Increasingly a lot of organisations are having to take serious measures around Governance, Risk Management and Compliance: after all the stakes, risks and rewards (or punishments) of doing business seem to get more serious every year. In this light, SAP’s launch of its next-generation GRC software could be very well timed (http://www.computerweekly.com/Articles/2011/03/23/246027/SAP-combines-GRC-and-BI-in-new-platform.htm).
GRC as it stands is still far from a smooth process. Misunderstandings and frustrations are rife, with some organisations still seeing such rules as simply a means to stifle their operations.
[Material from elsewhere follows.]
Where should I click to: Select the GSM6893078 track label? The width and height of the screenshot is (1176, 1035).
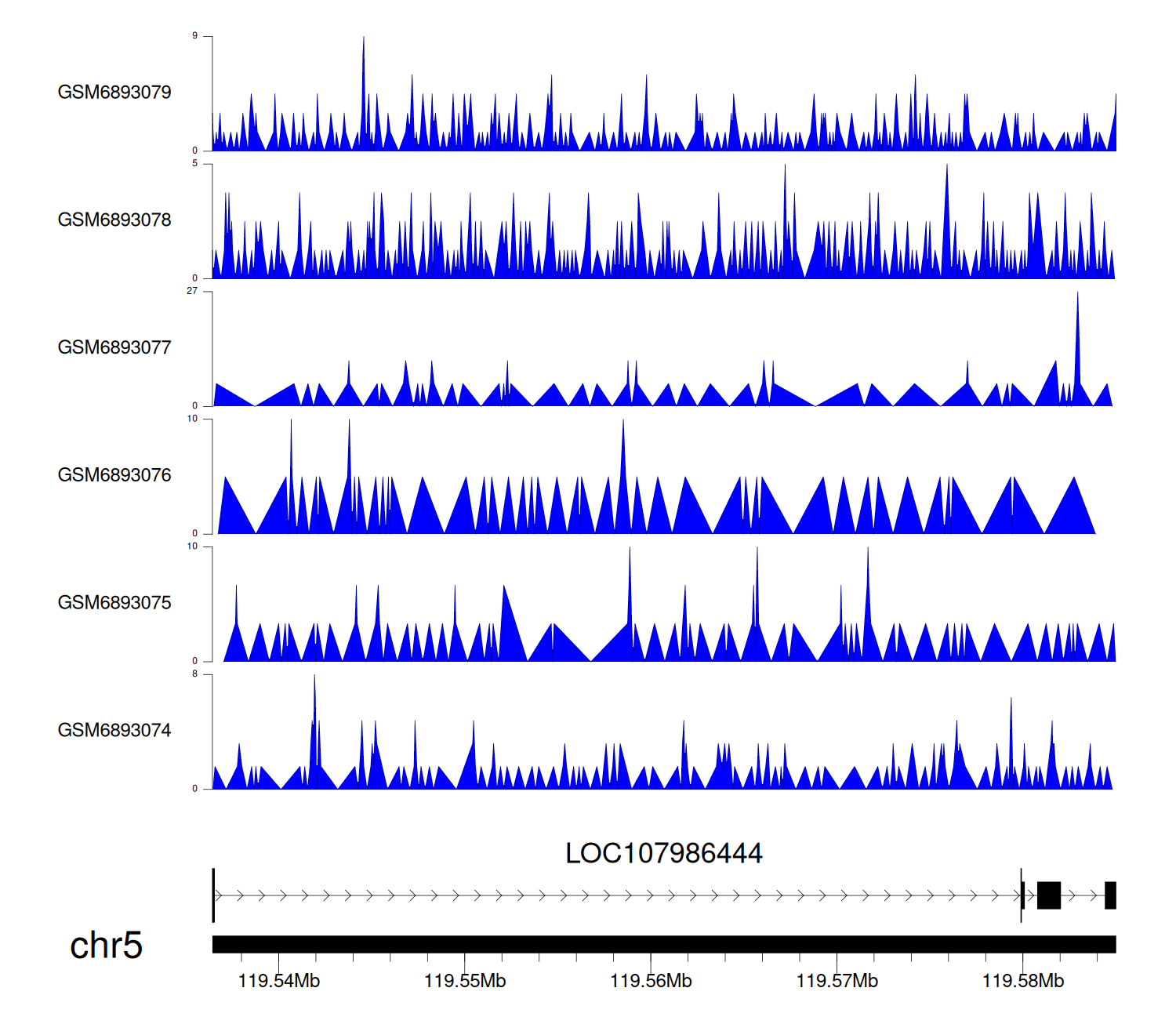114,220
Indeed, research last year suggested that UK enterprises suffer 510 person-hours a year in lost productivity thanks to ineffective or inefficient GRC controls (http://boardroom.cbronline.com/news/poor-grc-initiatives-cost-revenue-stifle-innovation-survey-291110). Yet the risks of not following these regulations are greater. Regardless of the fines and loss of reputation that can result, there is also the increased risk to security and the business that can result from not having adequate control.
With this in mind, perhaps one significant claim of SAP’s next-generation GRC is its apparent ease of use: by unifying GRC capabilities and maximising visibility in one place, organisations should begin to see GRC as much less of a chore. At the same time it will free up their time for other, related activities such as educating employees. Considering that last year’s research also showed that in 69% of enterprises, workers will temporarily share their IT logins and passwords with co-workers without approval, there still seems to be a way to go.
The next-generation GRC software isn’t a magic bullet that will automatically solve GRC issues for SAP users, but it should help. As always though it is important that workforces are trained to reduce risks, that organisations aren’t leaving huge vulnerabilities in their processes and that IT teams aren’t simply attempting to paper over any cracks.